Steelers get summer lesson on NFL rule changes, reviewable pass interference |

Steelers get summer lesson on NFL rule changes, reviewable pass interference

Joe Rutter
Chaz Palla | Tribune-Review
Steelers head coach Mike Tomlin speaks with an official during practice Thursday, Aug. 2, 2019, at Saint Vincent College.

NFL officials, led by second-year referee Shawn Smith, made their annual visit Friday to Saint Vincent to brief the Pittsburgh Steelers on the newest rules changes and points of emphasis.

Officials have been charged with cracking down on blind-side blocks, enforcing holds that occur on the backside of running plays and flagging non-player personnel for running onto the field and celebrating touchdowns.

The change that appears to be the most controversial is one that will be determined in the instant replay booth and not by the men on the field.
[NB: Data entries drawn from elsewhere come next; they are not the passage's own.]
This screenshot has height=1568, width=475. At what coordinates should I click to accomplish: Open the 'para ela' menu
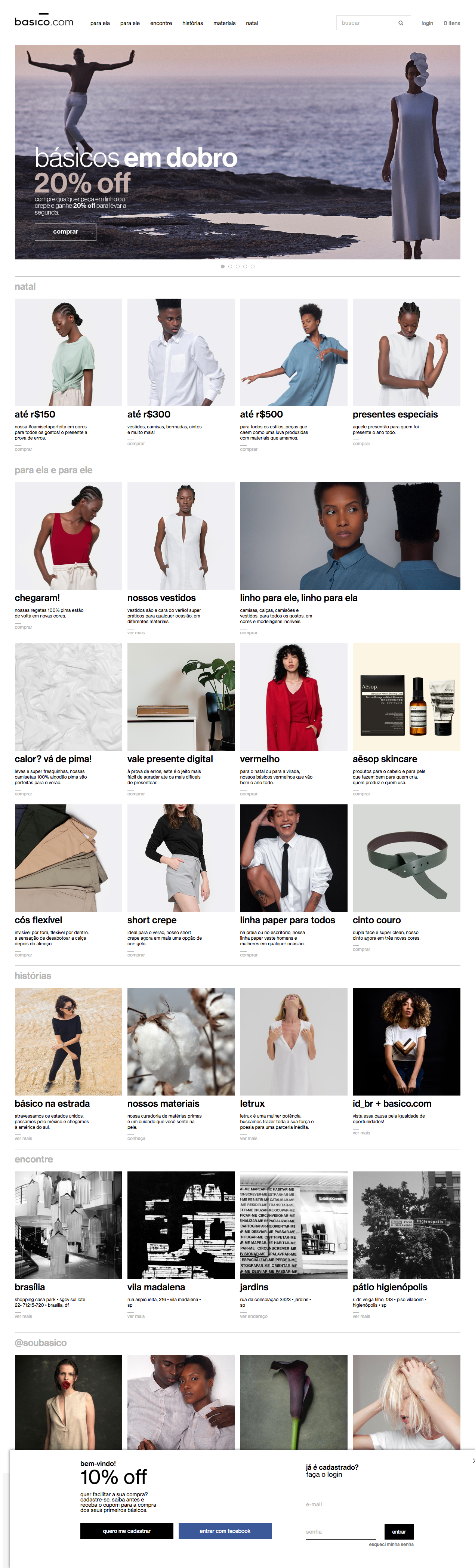(100, 23)
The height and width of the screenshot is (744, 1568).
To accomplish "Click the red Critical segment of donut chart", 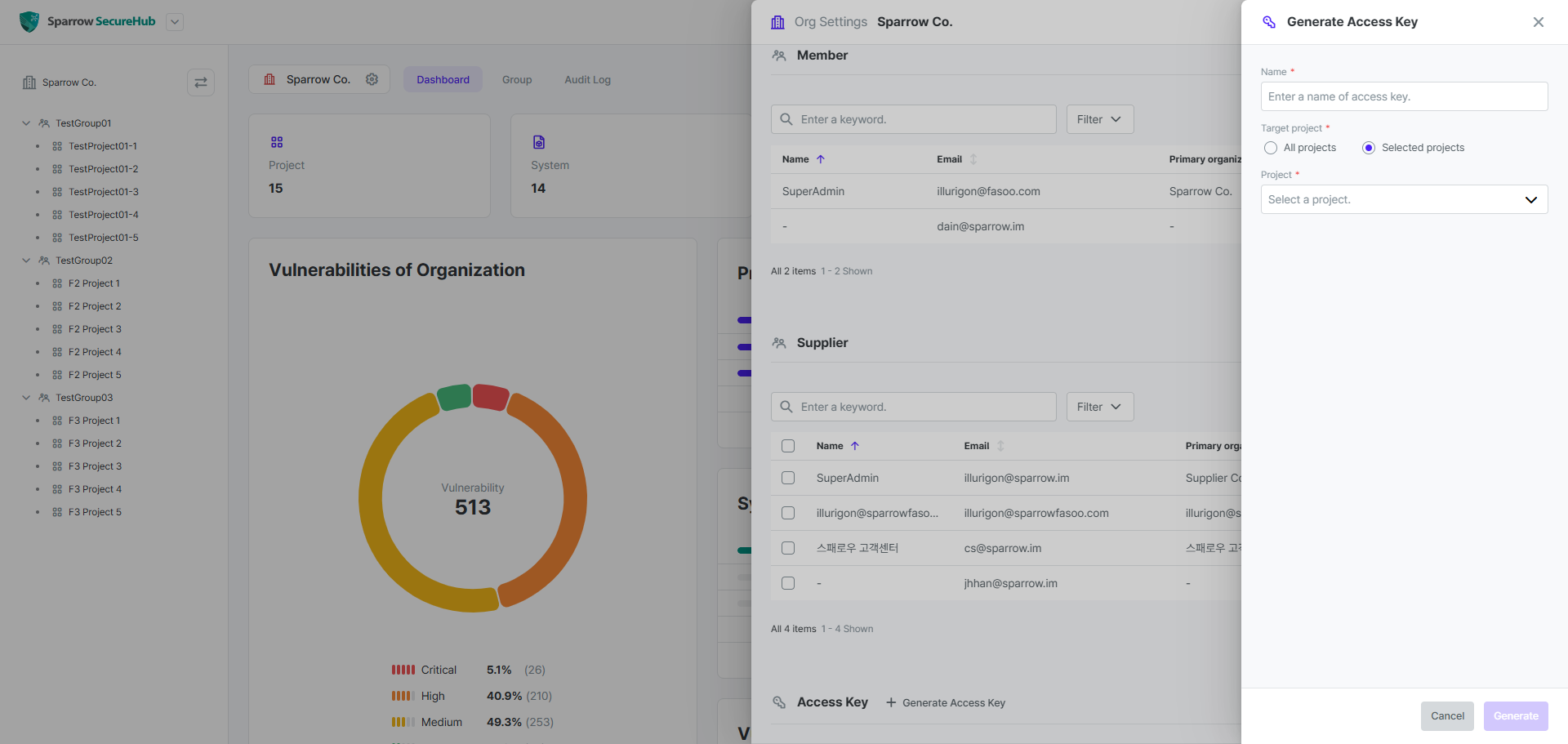I will point(490,397).
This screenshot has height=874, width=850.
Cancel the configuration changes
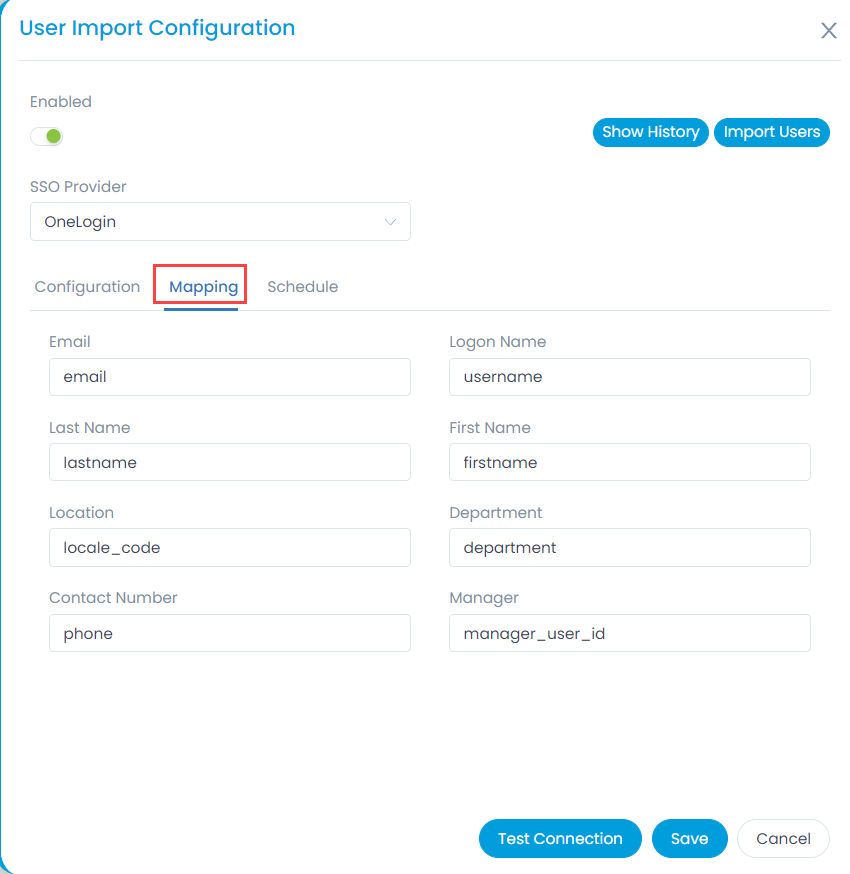point(783,838)
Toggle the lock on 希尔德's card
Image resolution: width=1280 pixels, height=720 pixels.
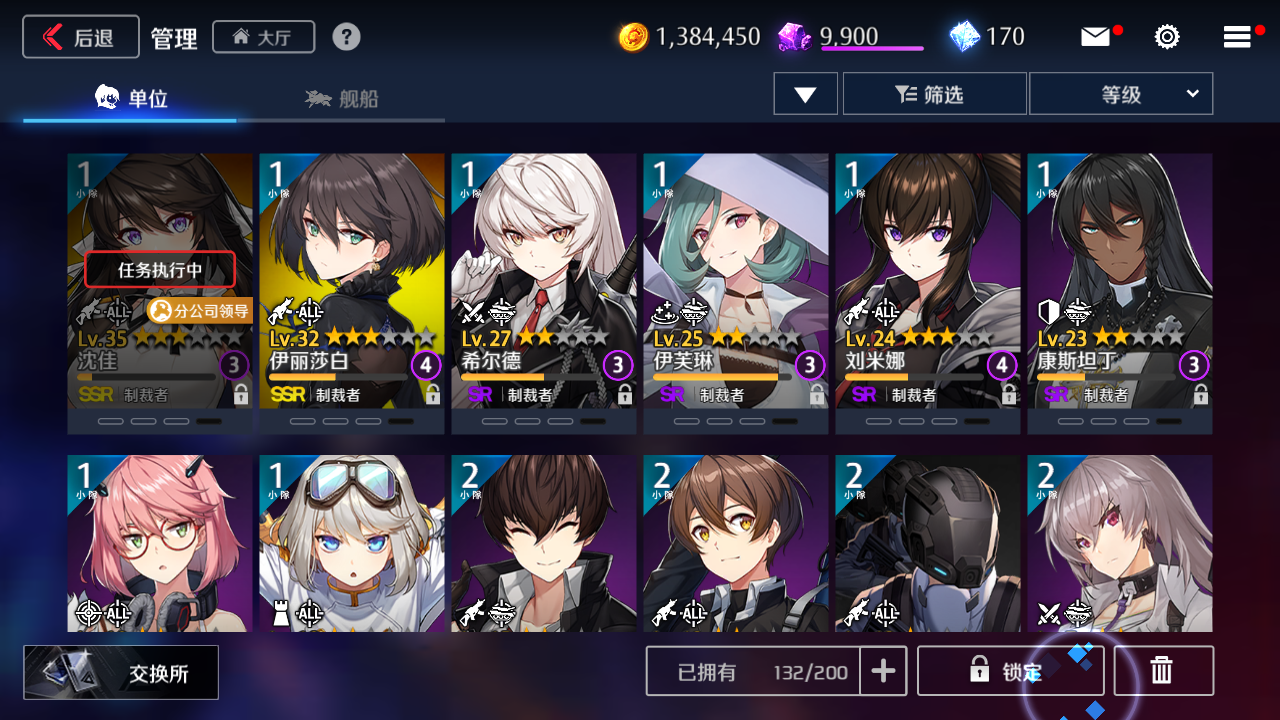coord(624,394)
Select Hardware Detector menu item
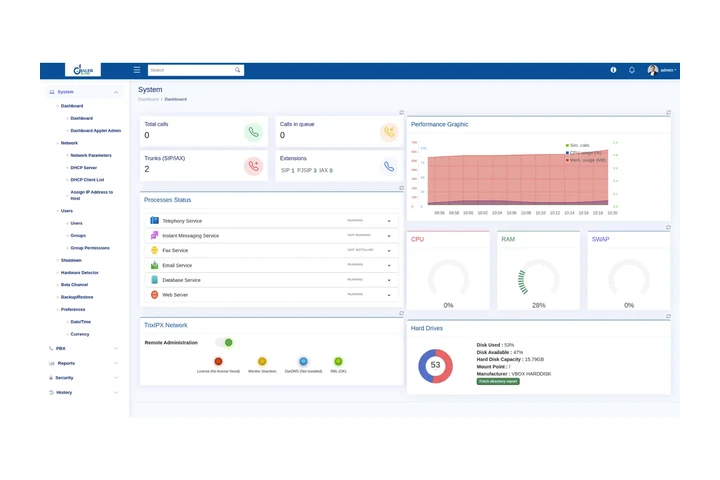This screenshot has width=720, height=480. tap(80, 272)
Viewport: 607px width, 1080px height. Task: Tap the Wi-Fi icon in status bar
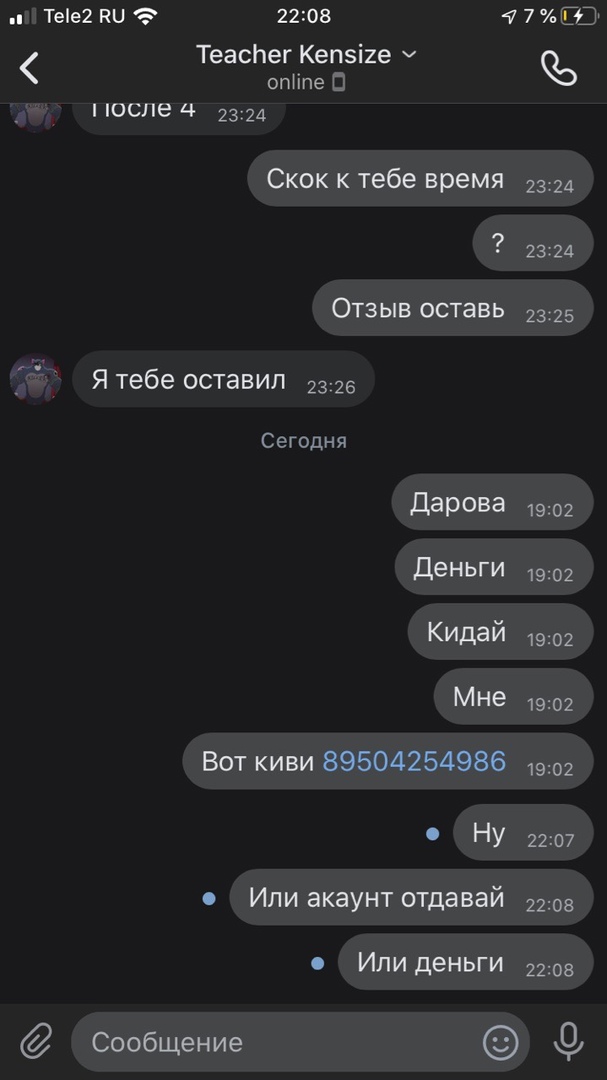click(x=145, y=16)
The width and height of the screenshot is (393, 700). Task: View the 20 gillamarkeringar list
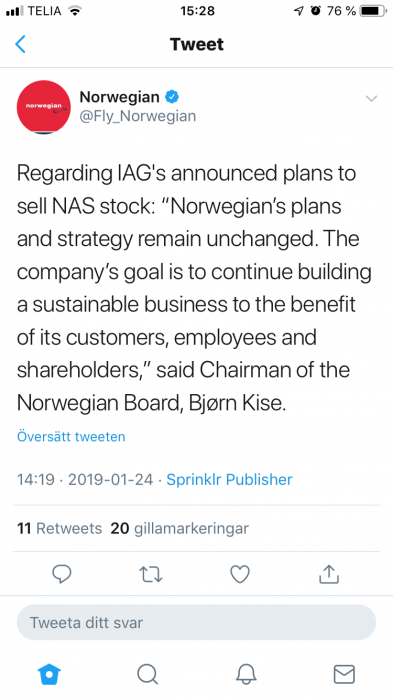tap(180, 528)

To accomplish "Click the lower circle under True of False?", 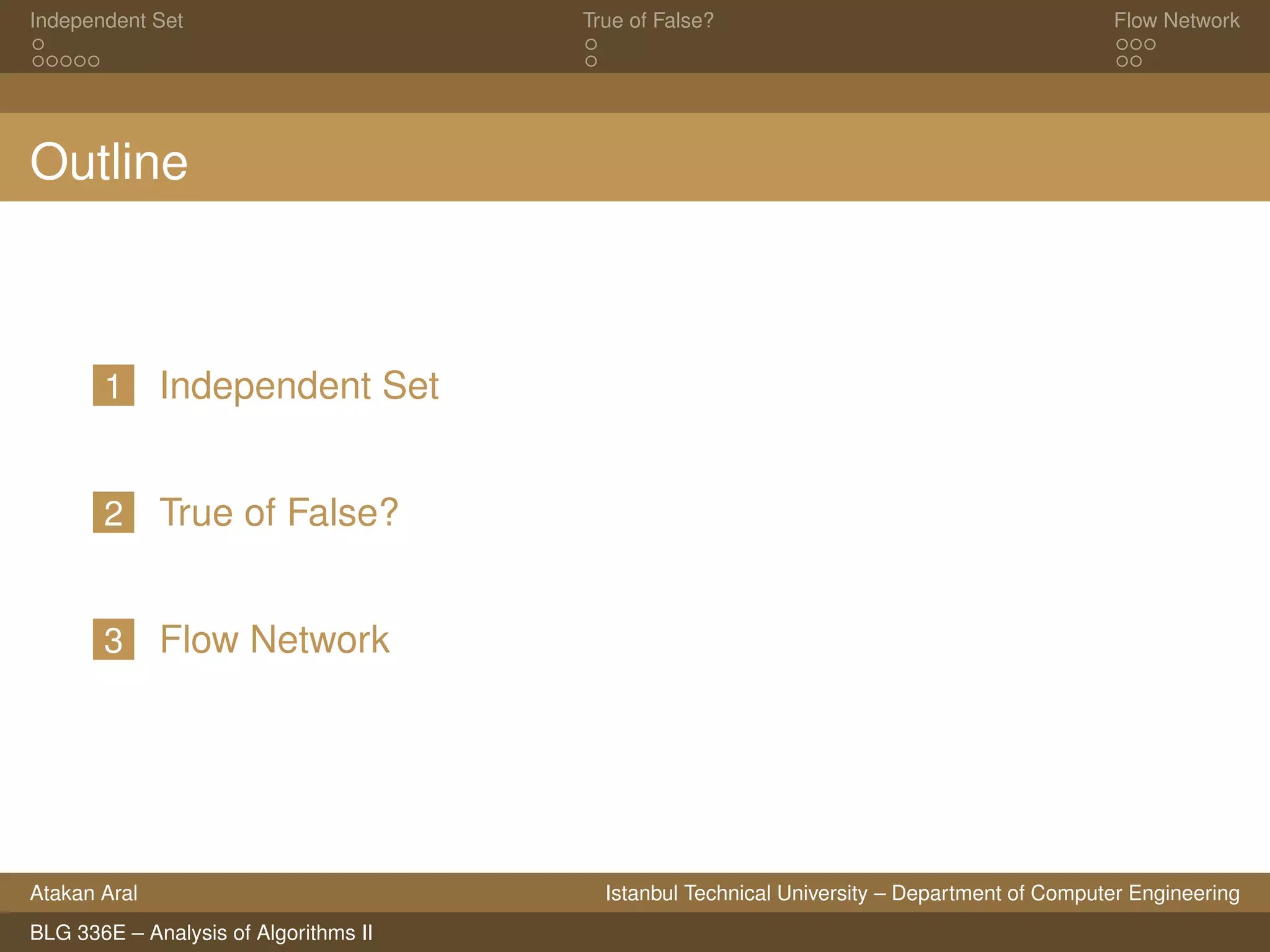I will (x=591, y=61).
For the first time, pass interference is reviewable under instant replay — regardless of whether a flag was thrown — and can be subject to a coach’s challenge before the two-minute warning of each half. In the final two minutes, the replay official can initiate a review of any pass play to determine whether offensive or defensive interference occurred.

The rule change was initiated after the controversial non-call near the end of the NFC championship game that would have extended a potential game-winning drive by the New Orleans Saints, who lost in overtime to the Los Angeles Rams.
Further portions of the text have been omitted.